Report each line of the data that includes the word "Click".

== Records for this exercise

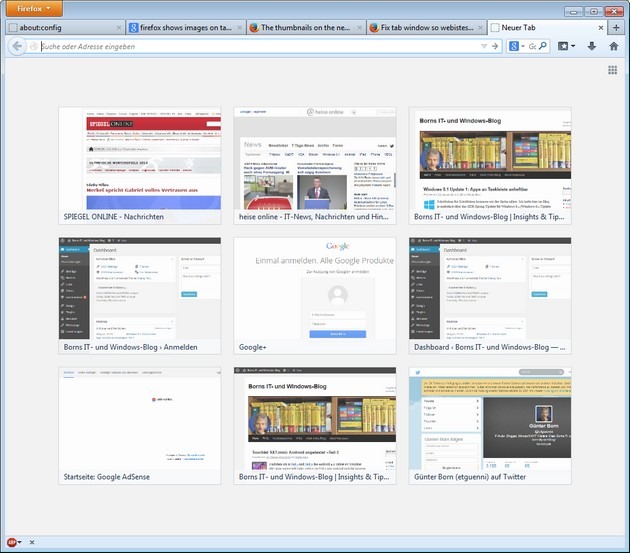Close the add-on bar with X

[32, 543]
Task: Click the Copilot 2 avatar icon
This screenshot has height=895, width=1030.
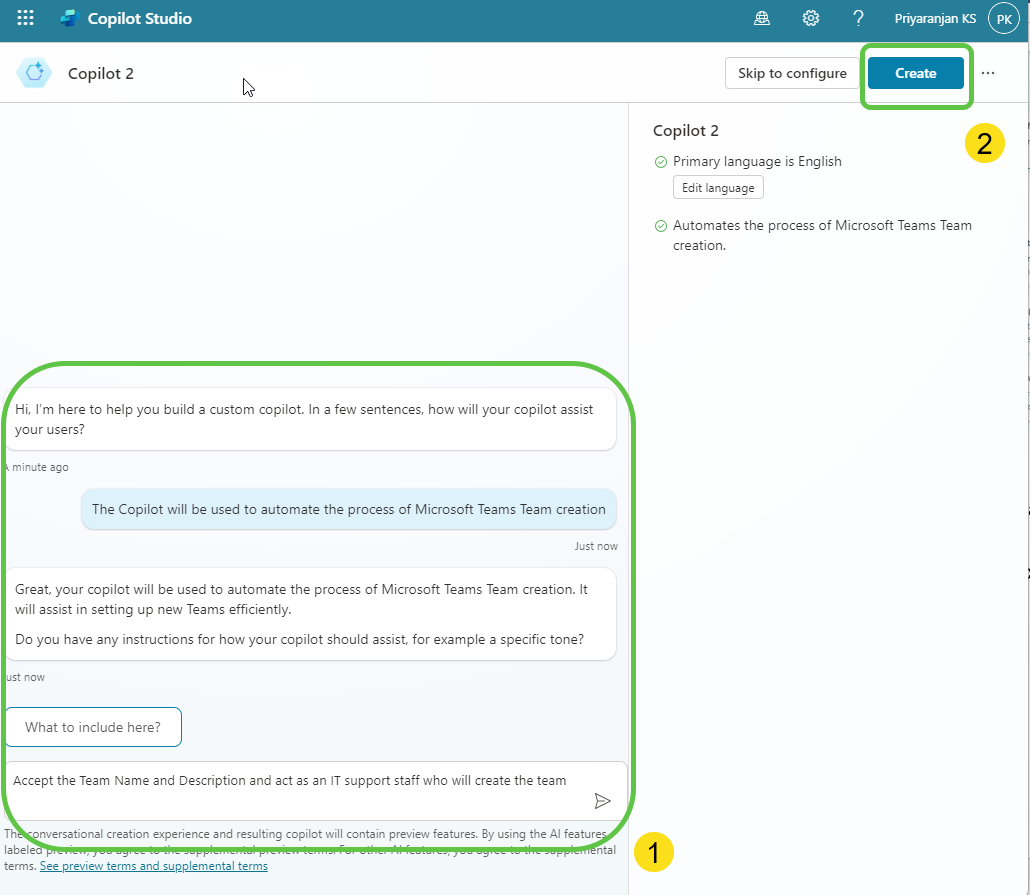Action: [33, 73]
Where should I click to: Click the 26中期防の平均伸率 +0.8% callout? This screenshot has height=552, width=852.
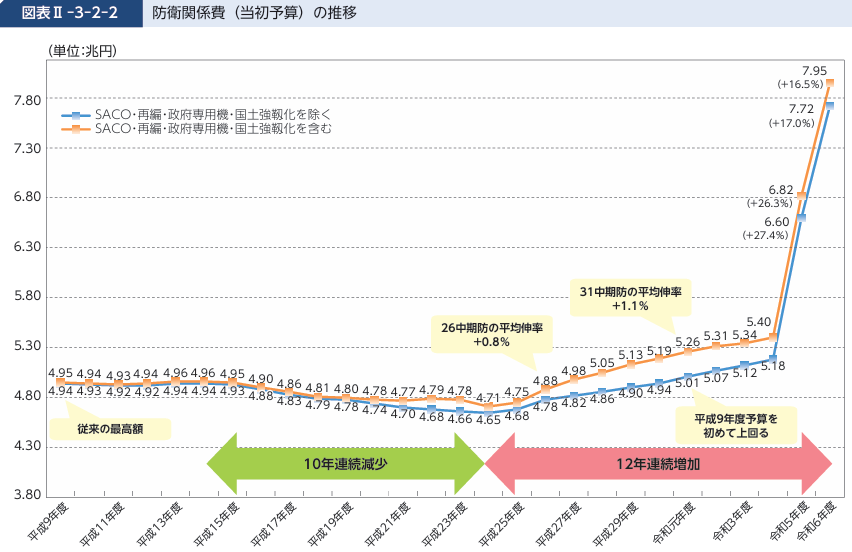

====

*Solution to the problem*:
Task: Click the Copilot 2 avatar icon
Where should I click to: Click the 26中期防の平均伸率 +0.8% callout? This screenshot has height=552, width=852.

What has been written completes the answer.